When HOHQMesh writes the resulting .mesh file in ISM-MM mode, every element block ends with the material name of the region it falls in. The reader picks it up automatically:

ISM-MM
  <nNodes> <nEdges> <nElem> <polyOrder>
  ... node coordinates ...
  <c1> <c2> <c3> <c4>   pml          % corner IDs + material name
  <curveFlag1> ... <curveFlag4>
  ... (curve sample points for any curved sides) ...
  <bdyName1> <bdyName2> <bdyName3> <bdyName4>
  ...

You can also mark the outer-edge boundary segments (those that survive after the PML attenuates the wave) with a single name like outer and remap them in your Fortran setup with mesh%ResetBoundaryConditionType(SELF_BC_NONORMALFLOW) or SELF_BC_RADIATION, exactly like the BoneAndMarrow example does for its single outer boundary.

Loading and configuring#

The Fortran setup is even shorter than the structured-mesh version, because mesh%Read_HOHQMesh already populates materialNames and elemMaterial:

character(LEN=255) :: WORKSPACE

call get_environment_variable("WORKSPACE", WORKSPACE)
call mesh%Read_HOHQMesh(trim(WORKSPACE)//"/share/mesh/MyDomain/MyDomain.mesh")

! All physical boundaries are behind the PML. Map them to a single
! BC (radiation here; no-normal-flow is equally valid).
call mesh%ResetBoundaryConditionType(SELF_BC_RADIATION)

call interp%Init(N=5, controlNodeType=GAUSS, M=10, targetNodeType=UNIFORM)
call geometry%Init(interp, mesh%nElem)
call geometry%GenerateFromMesh(mesh)

call modelobj%Init(mesh, geometry)
modelobj%rho0 = 1.0_prec

call modelobj%SetPMLProfile(x_interior_min = -R_in, x_interior_max = R_in, &
                            y_interior_min = -R_in, y_interior_max = R_in, &
                            pml_width      = R_out - R_in, &
                            sigma_max      = 20.0_prec)

Things to know:

Read_HOHQMesh auto-detects ISM vs ISM-MM from the file header. Plain ISM files have no material strings, so every element ends up tagged as "default" and no PML is applied — make sure your mesh writer is set to ISM-MM.
You can use multiple pml* materials in the same mesh (pml_east, pml_corner_NE, etc.). LinearEuler2D_PML only cares about the prefix; it does not distinguish between them. The per-direction strength is set by the geometric position of each node, not by the material name.
The interior bounding box you pass to SetPMLProfile is purely a geometric construct. For an annular PML around a disk it is convenient to use a circumscribed square, as in the snippet above: \(d_x = d_y = 0\) in the interior, and they grow as nodes move outward.

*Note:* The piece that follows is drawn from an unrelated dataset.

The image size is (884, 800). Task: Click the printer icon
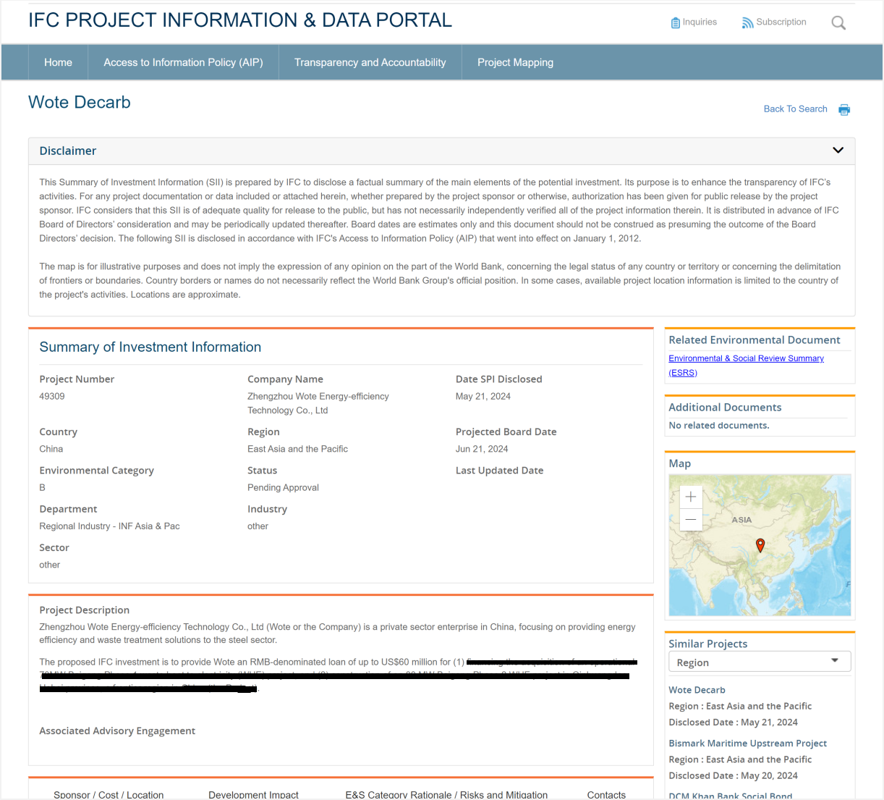(844, 110)
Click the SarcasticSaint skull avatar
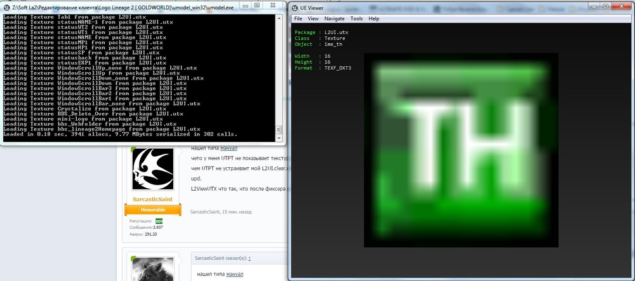 tap(152, 169)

Verifying that the PML works#

Two quick sanity checks before running production simulations:

Stability. Run the simulation long enough for the pulse to fully enter the PML and check that entropy is finite and non-increasing. The bundled regression test at test/lineareuler2d_pml_absorption.f90 does exactly this and is a good template.
Absorption. Pull the solution back to the host and measure max(abs(p)) over the interior elements (those with xc <= x_interior_max, etc.). After the wave has had time to traverse the PML, the residual should be a small fraction of the initial peak.

If absorption is weaker than expected:

Make the PML thicker — three to four elements is a sensible starting point at \(N = 5\).
Increase sigma_max. RK3 is stable for dt * sigma_max < ~2.5, so you can usually push \(\sigma_\mathrm{max}\) up to \(\mathcal{O}(10)\) relative to the inverse PML traversal time.
Use a smoother ramp (ramp_exponent = 3 is the default; bump to 4 if you see interface reflections).

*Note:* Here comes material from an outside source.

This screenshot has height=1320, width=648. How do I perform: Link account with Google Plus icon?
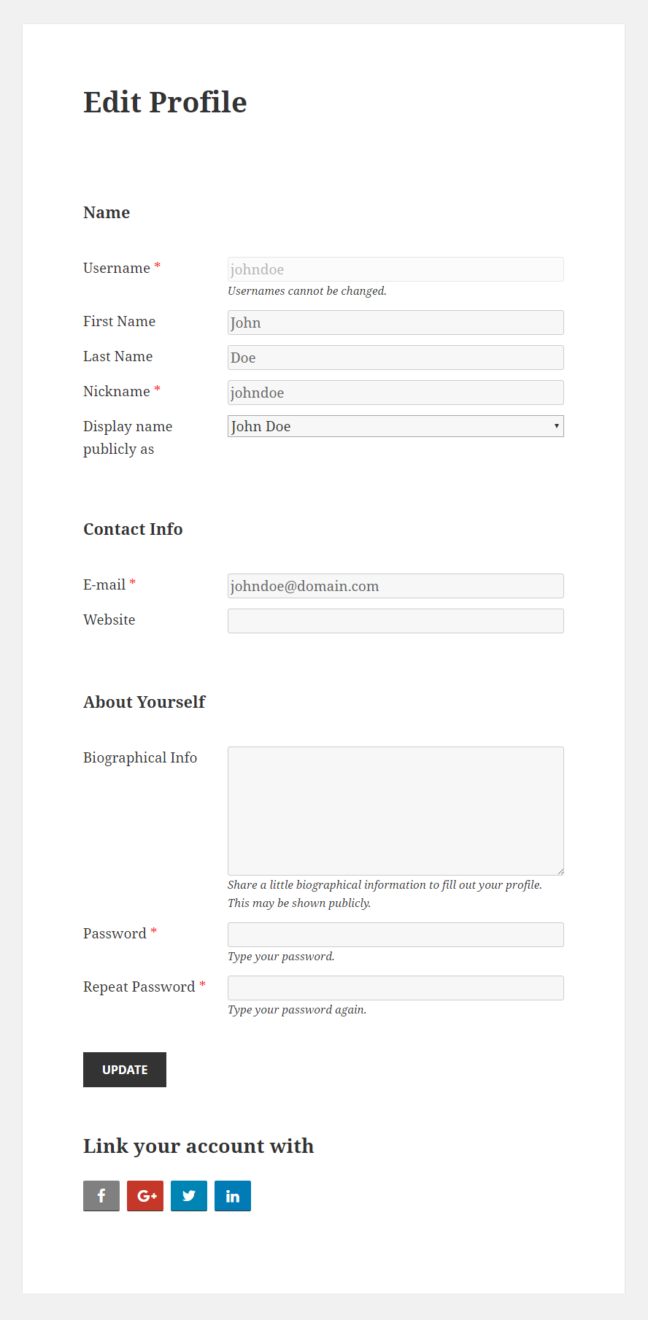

If the simulation goes unstable, check first that you did not leave phi_* set to anything other than zero in the initial condition, that dt * sigma_max is well below the RK stability limit, and that the PML thickness is at least a couple of elements.

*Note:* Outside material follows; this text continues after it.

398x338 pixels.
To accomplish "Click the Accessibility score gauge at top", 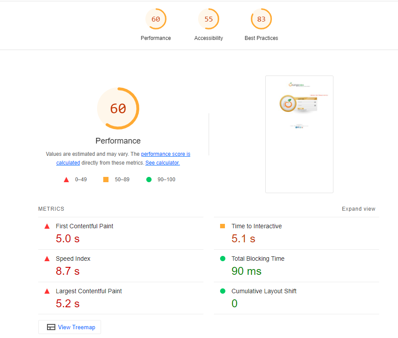I will pos(208,19).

Running the bundled example#

The bundled example uses the programmatic tagging workflow. After installing SELF:

${SELF_ROOT}/examples/linear_euler2d_pml_planewave

This launches a 2D Gaussian acoustic pulse near the western interior, propagates it eastward into a PML zone, and writes solution.*.h5 snapshots every 0.5 time units. Open them in PySELF or ParaView to watch the pulse decay smoothly through the PML.